CAMBRIDGE, Mass.--(BUSINESS WIRE)--Oct. 5, 2023--
L’Agence Nationale de Sécurité du Médicament et des produits de santé (ANSM), the national authority for authorizing medicinal products in France, has granted “accès compassionnel” (compassionate access) to AMX0035 (sodium phenylbutyrate and ursodoxicoltaurine [also known as taurursodiol]) for eligible people living with amyotrophic lateral sclerosis (ALS) following a collaborative process involving medical experts, ARSLA and other ALS advocates, ANSM, and Amylyx. AMX0035 is known as RELYVRIO® in the United States and ALBRIOZA™ in Canada. For more information, including eligibility criteria, please visit here.
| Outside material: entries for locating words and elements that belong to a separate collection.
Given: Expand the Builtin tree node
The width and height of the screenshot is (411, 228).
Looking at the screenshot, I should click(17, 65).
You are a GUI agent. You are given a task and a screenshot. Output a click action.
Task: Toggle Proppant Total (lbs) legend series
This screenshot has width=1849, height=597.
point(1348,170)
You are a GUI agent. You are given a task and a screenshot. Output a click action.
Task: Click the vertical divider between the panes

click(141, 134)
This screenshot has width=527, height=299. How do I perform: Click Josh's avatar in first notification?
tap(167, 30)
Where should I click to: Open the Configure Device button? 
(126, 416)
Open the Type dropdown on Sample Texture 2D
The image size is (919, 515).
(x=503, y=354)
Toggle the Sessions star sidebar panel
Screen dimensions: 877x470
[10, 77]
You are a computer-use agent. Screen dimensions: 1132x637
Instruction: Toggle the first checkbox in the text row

Separately, the formal re-examination procedure of the Marketing Authorisation Application of AMX0035 for the treatment of adults with ALS in the European Union (EU) remains underway. Amylyx continues to engage with the Committee for Medicinal Products for Human Use (CHMP) of the European Medicines Agency (EMA) to prioritize broad and sustainable access to AMX0035 through the central EU review and approval process.
About RELYVRIO® / ALBRIOZA™ / ALBRIOZA® / AMX0035
RELYVRIO®, an oral, fixed-dose combination of sodium phenylbutyrate and taurursodiol (known as ursodoxicoltaurine outside of the U.S.), is approved to treat amyotrophic lateral sclerosis (ALS) in adults in the U.S. and approved with conditions as ALBRIOZA™ for the treatment of ALS in Canada. AMX0035 is being studied for the potential treatment of other neurodegenerative diseases, and Amylyx is exploring its treatment in other populations and regions. The formulation of RELYVRIO, ALBRIOZA, and AMX0035 are identical.
ALS is a relentlessly progressive and fatal neurodegenerative disorder caused by motor neuron death in the brain and spinal cord. Motor neuron loss in ALS leads to deteriorating muscle function, the inability to move and speak, respiratory paralysis and eventually, death. More than 90% of people with ALS have sporadic disease, showing no clear family history. More than 30,000 people are estimated to be living with ALS in Europe (European Union and United Kingdom). People living with ALS have a median survival of approximately two years from diagnosis.
About Amylyx Pharmaceuticals
Amylyx Pharmaceuticals, Inc. is committed to supporting and creating more moments for the neurodegenerative disease community through the discovery and development of innovative new treatments. Amylyx is headquartered in Cambridge, Massachusetts and has operations in Canada and EMEA. For more information, visit amylyx.eu. For investors, please visit investors.amylyx.com.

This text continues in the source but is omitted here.